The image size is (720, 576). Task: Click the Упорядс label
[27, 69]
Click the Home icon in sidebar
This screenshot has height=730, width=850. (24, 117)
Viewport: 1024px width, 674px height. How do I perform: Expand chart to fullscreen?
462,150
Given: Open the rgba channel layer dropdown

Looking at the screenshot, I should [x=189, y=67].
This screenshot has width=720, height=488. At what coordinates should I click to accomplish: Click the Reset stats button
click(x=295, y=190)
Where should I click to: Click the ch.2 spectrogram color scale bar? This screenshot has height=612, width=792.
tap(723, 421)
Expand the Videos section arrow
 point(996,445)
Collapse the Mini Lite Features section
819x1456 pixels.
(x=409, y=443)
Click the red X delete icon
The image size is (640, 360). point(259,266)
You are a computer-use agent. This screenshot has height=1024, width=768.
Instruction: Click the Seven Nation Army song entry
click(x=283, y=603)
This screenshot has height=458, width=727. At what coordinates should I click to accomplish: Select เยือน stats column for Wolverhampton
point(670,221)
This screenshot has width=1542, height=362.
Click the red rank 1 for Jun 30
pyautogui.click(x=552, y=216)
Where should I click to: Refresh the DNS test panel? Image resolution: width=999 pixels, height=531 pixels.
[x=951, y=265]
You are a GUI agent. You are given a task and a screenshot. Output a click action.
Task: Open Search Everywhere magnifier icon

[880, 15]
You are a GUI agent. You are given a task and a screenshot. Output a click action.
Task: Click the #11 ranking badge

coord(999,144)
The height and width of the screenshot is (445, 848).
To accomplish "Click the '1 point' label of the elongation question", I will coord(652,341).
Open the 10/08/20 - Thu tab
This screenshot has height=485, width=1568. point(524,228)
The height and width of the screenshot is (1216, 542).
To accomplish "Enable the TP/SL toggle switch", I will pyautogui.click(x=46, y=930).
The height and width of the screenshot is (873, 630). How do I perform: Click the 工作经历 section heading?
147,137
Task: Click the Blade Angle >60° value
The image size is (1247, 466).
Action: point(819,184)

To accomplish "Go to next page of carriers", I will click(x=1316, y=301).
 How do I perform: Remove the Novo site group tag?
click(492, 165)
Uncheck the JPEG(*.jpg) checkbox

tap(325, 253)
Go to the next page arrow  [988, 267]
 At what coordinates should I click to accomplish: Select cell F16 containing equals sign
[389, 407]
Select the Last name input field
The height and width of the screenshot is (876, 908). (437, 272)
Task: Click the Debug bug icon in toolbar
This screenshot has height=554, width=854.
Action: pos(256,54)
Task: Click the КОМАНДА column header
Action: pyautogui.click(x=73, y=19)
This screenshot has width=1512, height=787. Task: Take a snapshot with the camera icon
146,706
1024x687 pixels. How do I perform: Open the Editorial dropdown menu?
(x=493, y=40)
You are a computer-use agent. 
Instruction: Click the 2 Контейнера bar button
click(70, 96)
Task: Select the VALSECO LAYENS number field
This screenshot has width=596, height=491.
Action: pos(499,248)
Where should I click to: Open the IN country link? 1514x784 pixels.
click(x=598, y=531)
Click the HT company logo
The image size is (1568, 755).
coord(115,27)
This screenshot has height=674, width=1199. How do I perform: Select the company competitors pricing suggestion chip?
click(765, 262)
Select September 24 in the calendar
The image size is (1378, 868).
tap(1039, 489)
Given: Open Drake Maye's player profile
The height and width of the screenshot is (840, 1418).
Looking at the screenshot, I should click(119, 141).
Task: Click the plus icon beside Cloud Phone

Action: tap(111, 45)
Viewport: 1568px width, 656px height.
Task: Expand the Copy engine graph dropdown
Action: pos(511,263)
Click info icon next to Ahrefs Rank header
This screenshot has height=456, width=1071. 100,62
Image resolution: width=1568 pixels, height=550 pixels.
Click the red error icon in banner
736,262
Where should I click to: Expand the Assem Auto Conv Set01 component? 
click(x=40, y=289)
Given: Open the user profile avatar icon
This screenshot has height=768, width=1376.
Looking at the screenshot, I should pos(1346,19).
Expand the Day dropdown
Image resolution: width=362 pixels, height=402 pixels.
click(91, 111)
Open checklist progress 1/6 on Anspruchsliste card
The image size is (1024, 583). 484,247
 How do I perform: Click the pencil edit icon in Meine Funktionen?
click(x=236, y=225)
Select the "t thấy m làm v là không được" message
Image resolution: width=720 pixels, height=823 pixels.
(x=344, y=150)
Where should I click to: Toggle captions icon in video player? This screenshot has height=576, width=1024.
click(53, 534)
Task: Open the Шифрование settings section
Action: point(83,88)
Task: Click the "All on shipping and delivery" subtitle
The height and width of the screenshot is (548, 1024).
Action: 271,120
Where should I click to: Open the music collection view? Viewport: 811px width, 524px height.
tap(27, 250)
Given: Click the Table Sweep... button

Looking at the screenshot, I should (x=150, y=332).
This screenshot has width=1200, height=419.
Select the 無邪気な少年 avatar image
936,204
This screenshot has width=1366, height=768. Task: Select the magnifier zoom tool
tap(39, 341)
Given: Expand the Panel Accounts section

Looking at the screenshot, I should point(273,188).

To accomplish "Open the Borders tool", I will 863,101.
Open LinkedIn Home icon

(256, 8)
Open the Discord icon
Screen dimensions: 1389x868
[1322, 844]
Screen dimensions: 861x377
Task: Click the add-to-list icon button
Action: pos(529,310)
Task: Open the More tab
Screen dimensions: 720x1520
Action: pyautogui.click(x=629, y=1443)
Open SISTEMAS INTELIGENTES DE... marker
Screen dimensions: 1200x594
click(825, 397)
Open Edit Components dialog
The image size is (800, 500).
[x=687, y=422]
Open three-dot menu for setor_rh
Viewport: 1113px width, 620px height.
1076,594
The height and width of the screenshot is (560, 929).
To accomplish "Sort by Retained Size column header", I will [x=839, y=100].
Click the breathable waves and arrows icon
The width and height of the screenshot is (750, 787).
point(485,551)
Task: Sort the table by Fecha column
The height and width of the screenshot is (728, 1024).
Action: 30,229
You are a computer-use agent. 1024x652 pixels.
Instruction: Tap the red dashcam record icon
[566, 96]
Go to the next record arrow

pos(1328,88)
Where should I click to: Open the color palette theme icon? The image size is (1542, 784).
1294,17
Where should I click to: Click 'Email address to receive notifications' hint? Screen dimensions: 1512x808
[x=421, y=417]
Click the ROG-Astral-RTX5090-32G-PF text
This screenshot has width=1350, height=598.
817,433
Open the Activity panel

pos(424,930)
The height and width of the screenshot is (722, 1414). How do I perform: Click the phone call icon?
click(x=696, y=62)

--

[EXERCISE DIRECTIONS]: The required output is the line holding "Click the ROG-Astral-RTX5090-32G-PF text" plus every line after it in the data, reproduced exactly.

[WRITTEN ANSWER]:
Click the ROG-Astral-RTX5090-32G-PF text
This screenshot has width=1350, height=598.
817,433
Open the Activity panel

pos(424,930)
The height and width of the screenshot is (722, 1414). How do I perform: Click the phone call icon?
click(x=696, y=62)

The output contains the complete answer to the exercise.